Text block.

Equipment Sponsored by
An G. Hinds, Catherine Hinds Institute of Esthetics, Woburn, Massachusetts
A mandatory tool for all estheticians would be a loop, a 5x magnification. We spend a lot of time in the early parts of the training on this. You have to have a good eye and any tool you use is only as good as the operator. A loop five diopter is mandatory. You’re not an esthetician unless you have that in your toolbox. The reason why that loop is so important is that you get a clear picture of skin type, dry or oily, you get a host of conditions you see using your senses, looking at it, touching it, smell—a smoker, ill—and listening to the client, looking through the loop. When you magnify it, you have a clear picture of the secretions, thickness, epidermis, dehydration, dead cells. The loop is still the best tool for the esthetician for diagnosis.
The Wood’s lamp as a handheld device and you can use it as a dermal scan. Again, it is only as good as the person interpreting what they are seeing. The tools help explain to the client what the treatment plan is going to be and what the conditions are that need to be addressed. You have a way to look at it so the customer can see how much dehydration, pigmentation they have. It strengthens your hand to recommend a treatment plan for the individual.
There are handheld devices that judge hydration, that look at veins, that look right at a mole or a bit of pigment or a ruby point that are great tools. They are only small areas and are for really close magnification.
In the future, will have better and better magnifiers to look at the skin and be able to project onto a monitor to show how the skin is aging, and if you are looking at acne, how infected is that pustule.

Collected material.
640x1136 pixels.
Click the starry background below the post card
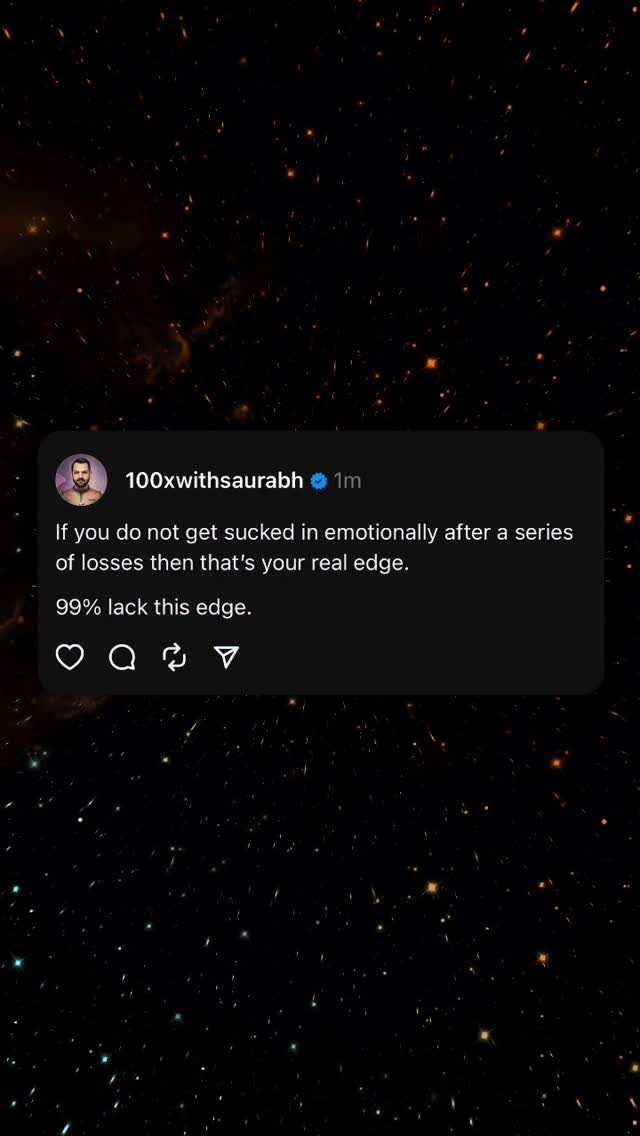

What this exercise asks.
**a.** Copy the passage on esthetician skin-analysis tools between "There are handheld" and "is that pustule.", inclusive.
**b.** According to the passage on esthetician skin-analysis tools, why is the five-diopter loop so important? Answer in one to three sentences.

Task responses.
**a.**
There are handheld devices that judge hydration, that look at veins, that look right at a mole or a bit of pigment or a ruby point that are great tools. They are only small areas and are for really close magnification.
In the future, will have better and better magnifiers to look at the skin and be able to project onto a monitor to show how the skin is aging, and if you are looking at acne, how infected is that pustule.

**b.** The loop gives a clear picture of the client's skin type, whether dry or oily, along with conditions noticed through the other senses. Under magnification it shows the secretions, thickness, epidermis, dehydration and dead cells, which makes it the best tool an esthetician has for diagnosis.